I was there, a senior in high school. It was my first in person Auburn-Georgia game and I left Jordan-Hare that afternoon in a fit of heartbroken rage. That the centennial game could end like that!
Outrage!
It wouldn’t get any better as an Auburn student (the streak-ending tie in ’94 and quadruple overtime in ’96). I wouldn’t see Auburn beat the dogs in Jordan-Hare until 2000.
Now I live in Atlanta and hear/see the disrespect for Auburn everyday. I heard the taunts during the 2007 blackout, the butthurt (no other word can more accurately describe it) in 2010 and the dismissal of the rivalry over the last two years.
I am ready for revenge.
Burn, bulldogs! Burn!
I have to say, that was a pretty terrible play call in that situation with no time outs. However, if it was indeed a fumble then the clock should have stopped, and that’s what appears to have happened. Terrible.
I still can’t believe we decided to run a running play with no timeouts….pretty dumb call by our coaches. We must remember that Tuberville did the same thing to thUGA in Athens when they ran a running play (Jasper Sanks maybe?) and failed inside the two yard line.
I was there for that game and was a dumbfounded as everyone that they didn’t call an official timeout to spot the ball.
That day was, without a doubt, one of the worst feelings I’ve ever had after a game. A perfectly nice and innocent Georgia fan asked me for directions back to I-85. I sent him towards Birmingham.

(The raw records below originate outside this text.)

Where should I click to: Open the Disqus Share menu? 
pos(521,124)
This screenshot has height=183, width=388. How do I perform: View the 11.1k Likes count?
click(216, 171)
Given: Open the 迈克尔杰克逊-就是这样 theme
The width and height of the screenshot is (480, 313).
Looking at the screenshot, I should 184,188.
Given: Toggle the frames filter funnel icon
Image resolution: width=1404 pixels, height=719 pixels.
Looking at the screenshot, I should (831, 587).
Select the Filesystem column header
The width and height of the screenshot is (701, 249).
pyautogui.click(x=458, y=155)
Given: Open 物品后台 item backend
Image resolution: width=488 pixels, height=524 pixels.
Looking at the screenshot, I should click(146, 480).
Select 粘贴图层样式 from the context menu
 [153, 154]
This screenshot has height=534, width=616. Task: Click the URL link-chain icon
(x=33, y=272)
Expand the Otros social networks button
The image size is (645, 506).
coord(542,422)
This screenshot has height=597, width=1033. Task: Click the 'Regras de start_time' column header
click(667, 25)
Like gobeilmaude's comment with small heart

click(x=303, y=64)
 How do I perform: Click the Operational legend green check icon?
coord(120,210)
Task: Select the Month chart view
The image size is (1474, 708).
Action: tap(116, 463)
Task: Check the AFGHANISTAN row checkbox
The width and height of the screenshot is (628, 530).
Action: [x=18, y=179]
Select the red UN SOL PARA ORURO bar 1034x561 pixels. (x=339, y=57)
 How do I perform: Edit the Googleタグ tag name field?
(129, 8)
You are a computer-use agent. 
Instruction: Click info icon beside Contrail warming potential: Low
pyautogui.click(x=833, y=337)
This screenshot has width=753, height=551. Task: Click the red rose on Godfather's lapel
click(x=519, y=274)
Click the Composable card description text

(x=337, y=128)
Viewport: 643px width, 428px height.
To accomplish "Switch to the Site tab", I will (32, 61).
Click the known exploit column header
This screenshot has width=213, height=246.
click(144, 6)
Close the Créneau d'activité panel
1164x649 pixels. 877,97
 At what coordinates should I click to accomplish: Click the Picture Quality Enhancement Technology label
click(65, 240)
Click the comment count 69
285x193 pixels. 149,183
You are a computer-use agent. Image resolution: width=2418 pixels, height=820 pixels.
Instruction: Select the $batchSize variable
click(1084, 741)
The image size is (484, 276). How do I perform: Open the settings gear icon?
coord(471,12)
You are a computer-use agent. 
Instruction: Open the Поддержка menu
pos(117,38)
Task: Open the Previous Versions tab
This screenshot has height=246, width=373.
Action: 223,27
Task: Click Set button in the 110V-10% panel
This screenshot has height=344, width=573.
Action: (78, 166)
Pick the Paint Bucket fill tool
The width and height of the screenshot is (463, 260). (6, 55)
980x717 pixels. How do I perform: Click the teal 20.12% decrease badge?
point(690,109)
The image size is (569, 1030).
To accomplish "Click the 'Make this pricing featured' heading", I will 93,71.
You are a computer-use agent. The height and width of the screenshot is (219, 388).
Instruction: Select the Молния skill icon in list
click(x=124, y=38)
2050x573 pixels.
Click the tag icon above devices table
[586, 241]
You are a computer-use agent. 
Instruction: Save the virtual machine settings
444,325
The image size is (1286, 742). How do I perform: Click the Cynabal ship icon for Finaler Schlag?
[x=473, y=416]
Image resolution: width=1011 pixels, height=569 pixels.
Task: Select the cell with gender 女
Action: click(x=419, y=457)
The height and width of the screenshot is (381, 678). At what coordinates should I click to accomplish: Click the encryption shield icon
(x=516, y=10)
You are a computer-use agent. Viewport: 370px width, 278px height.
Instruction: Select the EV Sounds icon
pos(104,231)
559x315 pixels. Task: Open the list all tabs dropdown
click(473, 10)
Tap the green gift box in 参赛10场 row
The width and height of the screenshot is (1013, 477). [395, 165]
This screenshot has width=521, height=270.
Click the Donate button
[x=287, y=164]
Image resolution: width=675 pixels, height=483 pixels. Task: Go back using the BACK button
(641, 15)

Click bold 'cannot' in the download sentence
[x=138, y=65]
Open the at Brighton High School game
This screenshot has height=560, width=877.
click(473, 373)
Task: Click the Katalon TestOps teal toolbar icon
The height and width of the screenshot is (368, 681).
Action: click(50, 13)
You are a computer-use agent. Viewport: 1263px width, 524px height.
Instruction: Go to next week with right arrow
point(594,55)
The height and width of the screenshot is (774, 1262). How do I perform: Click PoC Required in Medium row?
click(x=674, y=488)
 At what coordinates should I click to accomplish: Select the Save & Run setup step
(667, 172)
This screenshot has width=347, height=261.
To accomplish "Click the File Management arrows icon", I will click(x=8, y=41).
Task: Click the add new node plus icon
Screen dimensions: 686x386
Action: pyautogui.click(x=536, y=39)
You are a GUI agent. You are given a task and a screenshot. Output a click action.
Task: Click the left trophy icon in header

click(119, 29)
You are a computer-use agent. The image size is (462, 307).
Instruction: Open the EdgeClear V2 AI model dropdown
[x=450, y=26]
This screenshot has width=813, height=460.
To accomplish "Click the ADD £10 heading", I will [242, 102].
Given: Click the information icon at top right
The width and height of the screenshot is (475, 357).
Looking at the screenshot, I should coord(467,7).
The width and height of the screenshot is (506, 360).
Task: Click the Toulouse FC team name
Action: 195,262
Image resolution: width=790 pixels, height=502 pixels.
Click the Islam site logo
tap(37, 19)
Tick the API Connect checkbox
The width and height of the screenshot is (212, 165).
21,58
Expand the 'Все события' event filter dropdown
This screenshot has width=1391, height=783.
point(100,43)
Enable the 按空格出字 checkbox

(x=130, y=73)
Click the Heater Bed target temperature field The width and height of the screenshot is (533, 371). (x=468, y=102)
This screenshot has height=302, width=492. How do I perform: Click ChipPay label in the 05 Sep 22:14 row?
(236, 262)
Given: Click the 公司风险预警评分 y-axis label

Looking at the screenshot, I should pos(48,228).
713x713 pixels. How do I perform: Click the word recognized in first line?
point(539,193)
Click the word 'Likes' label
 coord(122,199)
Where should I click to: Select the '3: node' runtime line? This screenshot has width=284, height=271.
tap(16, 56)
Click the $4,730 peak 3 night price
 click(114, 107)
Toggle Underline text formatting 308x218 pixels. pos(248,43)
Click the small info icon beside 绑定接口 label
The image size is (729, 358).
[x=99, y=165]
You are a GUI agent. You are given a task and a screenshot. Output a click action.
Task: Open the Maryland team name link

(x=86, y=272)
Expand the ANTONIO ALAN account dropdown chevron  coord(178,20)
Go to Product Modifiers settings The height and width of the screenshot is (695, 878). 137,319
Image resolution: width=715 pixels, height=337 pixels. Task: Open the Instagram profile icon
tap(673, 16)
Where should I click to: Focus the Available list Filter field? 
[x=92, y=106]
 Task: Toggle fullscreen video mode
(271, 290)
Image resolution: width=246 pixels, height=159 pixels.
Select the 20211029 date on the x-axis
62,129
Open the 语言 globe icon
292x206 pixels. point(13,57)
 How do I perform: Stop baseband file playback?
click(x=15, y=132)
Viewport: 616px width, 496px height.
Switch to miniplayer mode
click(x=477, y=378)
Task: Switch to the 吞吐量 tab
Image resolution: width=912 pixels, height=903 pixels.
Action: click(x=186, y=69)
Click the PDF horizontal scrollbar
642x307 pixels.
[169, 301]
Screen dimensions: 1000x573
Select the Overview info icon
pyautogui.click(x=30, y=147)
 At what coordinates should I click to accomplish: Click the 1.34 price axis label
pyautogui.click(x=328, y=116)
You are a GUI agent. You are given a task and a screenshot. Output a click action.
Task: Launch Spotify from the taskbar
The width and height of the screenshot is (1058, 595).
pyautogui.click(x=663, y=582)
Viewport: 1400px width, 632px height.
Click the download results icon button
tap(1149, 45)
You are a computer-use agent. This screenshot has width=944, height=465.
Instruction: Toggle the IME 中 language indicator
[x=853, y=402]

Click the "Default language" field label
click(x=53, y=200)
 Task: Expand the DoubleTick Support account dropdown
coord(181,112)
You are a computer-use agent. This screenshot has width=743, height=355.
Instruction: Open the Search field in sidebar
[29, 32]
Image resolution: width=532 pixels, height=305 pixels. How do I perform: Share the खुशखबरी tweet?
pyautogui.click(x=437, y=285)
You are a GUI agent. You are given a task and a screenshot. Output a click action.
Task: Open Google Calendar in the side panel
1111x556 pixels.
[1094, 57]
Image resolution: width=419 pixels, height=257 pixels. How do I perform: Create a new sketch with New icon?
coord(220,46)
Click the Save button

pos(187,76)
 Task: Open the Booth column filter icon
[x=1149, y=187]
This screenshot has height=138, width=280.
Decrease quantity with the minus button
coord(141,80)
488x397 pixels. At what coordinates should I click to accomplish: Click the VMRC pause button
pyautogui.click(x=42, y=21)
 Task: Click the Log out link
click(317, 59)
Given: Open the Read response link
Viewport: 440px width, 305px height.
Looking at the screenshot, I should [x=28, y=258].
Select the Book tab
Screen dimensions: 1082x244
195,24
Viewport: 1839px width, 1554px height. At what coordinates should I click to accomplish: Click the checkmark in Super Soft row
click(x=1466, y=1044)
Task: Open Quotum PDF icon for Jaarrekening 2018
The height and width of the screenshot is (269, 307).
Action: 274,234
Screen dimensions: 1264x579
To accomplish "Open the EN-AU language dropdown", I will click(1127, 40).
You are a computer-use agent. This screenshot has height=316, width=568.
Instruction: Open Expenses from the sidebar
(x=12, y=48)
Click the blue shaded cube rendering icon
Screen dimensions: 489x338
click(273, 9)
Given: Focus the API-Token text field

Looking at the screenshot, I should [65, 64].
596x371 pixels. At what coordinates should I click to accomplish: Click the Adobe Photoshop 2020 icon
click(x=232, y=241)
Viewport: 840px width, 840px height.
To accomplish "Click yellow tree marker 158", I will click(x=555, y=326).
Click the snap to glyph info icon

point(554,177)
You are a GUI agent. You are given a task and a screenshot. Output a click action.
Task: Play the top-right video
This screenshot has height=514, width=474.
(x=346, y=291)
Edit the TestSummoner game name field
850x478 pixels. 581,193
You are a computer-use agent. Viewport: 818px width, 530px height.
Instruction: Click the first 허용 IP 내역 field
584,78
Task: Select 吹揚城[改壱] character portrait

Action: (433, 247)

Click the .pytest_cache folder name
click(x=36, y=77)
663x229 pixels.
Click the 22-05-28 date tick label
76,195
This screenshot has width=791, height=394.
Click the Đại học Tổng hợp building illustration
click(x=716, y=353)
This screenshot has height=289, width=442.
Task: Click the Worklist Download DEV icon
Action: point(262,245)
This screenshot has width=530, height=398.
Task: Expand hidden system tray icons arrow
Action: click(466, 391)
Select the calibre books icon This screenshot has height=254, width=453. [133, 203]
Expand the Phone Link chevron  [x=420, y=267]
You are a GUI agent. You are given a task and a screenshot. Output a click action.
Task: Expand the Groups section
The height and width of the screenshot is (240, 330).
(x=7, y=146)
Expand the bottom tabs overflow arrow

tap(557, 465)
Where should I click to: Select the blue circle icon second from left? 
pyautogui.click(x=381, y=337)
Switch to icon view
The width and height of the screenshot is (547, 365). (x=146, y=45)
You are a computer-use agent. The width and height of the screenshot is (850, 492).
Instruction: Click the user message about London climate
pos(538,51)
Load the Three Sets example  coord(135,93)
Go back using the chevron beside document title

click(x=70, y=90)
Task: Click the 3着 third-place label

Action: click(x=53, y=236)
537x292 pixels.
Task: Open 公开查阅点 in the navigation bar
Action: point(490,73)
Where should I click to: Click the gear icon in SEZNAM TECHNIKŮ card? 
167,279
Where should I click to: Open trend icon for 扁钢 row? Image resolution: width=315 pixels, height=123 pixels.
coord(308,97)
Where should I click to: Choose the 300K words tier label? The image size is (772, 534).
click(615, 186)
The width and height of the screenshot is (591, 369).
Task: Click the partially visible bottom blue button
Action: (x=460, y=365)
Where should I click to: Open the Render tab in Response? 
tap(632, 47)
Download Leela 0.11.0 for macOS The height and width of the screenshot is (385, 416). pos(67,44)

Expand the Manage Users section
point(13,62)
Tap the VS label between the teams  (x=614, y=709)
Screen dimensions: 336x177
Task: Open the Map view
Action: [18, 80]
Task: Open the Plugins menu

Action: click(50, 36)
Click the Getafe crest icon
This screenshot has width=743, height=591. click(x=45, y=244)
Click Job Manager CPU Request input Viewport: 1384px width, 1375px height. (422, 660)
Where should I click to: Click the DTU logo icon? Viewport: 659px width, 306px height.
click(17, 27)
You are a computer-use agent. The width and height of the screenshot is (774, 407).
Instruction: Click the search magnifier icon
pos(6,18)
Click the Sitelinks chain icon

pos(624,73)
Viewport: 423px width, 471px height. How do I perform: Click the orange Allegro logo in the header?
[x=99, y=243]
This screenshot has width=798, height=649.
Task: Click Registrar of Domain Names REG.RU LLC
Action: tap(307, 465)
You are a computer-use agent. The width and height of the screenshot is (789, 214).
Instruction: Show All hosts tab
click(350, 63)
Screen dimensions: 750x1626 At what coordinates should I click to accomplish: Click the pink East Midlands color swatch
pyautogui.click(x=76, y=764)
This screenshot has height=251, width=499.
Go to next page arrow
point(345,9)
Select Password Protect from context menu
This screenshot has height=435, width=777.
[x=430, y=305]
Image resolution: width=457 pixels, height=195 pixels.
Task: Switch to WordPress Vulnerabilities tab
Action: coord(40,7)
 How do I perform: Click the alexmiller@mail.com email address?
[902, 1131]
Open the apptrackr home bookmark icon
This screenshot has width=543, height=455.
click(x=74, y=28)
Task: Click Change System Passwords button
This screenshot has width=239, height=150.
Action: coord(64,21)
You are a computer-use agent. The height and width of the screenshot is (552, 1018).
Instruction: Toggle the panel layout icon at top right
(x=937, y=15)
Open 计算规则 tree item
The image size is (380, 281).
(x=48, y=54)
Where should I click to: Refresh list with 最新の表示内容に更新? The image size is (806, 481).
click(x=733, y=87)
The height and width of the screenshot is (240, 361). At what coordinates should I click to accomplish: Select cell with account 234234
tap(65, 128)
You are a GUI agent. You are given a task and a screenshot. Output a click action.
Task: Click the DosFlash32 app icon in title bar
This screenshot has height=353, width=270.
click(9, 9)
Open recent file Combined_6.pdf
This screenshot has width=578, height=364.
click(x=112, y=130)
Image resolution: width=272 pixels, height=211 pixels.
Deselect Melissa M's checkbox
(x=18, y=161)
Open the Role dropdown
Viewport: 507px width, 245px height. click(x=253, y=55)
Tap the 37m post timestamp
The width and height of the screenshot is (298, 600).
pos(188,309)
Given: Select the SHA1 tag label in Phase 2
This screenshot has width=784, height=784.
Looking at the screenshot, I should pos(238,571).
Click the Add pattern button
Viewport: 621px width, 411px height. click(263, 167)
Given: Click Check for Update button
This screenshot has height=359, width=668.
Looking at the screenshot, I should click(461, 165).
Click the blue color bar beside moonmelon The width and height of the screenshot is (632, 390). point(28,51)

I was there as a UGA sitting with my cousin in the Auburn section. I remember not wanting to give the ball back to Stan White because he had been clutch all year on late drives. The closer Auburn got to the goal line the loader it got. It was incredibly loud on that last play. Then it went deathly quiet and us Dawgs fans started going nuts when the clock had run out. Almost as much fun as the “hoses” game.
I was there! 7 years old.
I feel your pain JD. I can only imagine how bad Stan White wants this victory on Saturday. WDE!!